An obstetrician who failed to act when the heart rate of a twin she was delivering dropped alarmingly and the baby boy later died has apologised to his family.
The District Health Board obstetrician breached the acceptable standard of care by not acting quickly and the hospital also carried out poor processes, the Health and Disability Commissioner has found.
The woman went into labour with twins when she was 35 weeks pregnant and was admitted to the DHB's birthing hospital. She was in labour for 12 hours and after the twins' heart rates started dropping she gave birth to her first baby with the assistance of forceps.
The obstetrician, who has since retired, then gave the woman Syntocin to speed up her contractions as the second baby's head was still high. The baby's heart rate was monitored by a midwife who noted it was dropping significantly.
The baby's heart beat kept changing, dropping as low as 66 beats per minute then up to 144bpm. The last recording was 110bpm at 6.31pm.
The second baby was born 38 minutes after the first one at 6.32pm with its umbilical cord around its neck and with no heartbeat.
A post-mortem found the baby died of intra partum asphyxia or a lack of oxygen.
But an expert adviser, specialist obstetrician and gynaecologist Dr John Short, who reviewed the case for the HDC said he had "serious concerns" about the monitoring of the baby's heart rate and the lack of action between the birth of the two babies "when his heart rate deteriorated considerably and the trace becomes grossly abnormal".

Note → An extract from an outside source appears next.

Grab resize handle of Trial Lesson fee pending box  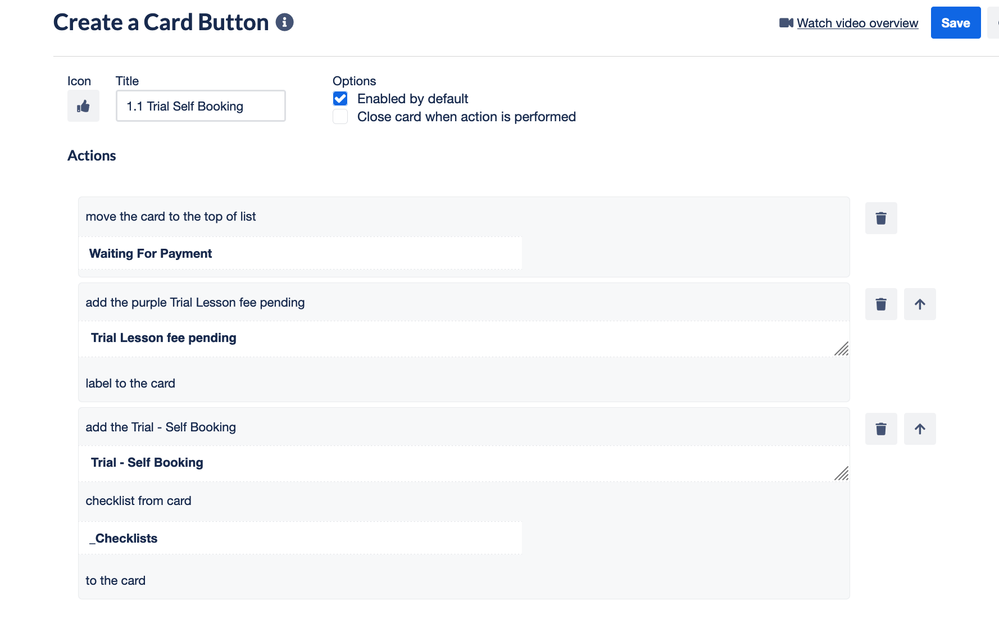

Short said an instrumental delivery should have been carried out immediately after its sibling was born. He said the baby's heart rate was "so frankly non-reassuring" that urgent delivery was indicated.
He also criticised the minimal notes taken by the doctor on the day which was also "very poor practice".
In his finding, Hill was very critical of the obstetrician and said it was an extremely sad case, and he expressed his deepest sympathies to the parents.
Hill recommended the doctor make a written apology to the family for her breach of the code and that the Medical Council of New Zealand consider reviewing the doctor's competence if she ever wanted to return to practice.
The DHB's care was also found to be "inadequate" and it has since implemented a number of recommendations which included reviewing its guidelines for delivering twins, training staff and purchasing a second newborn Resuscitaire unit.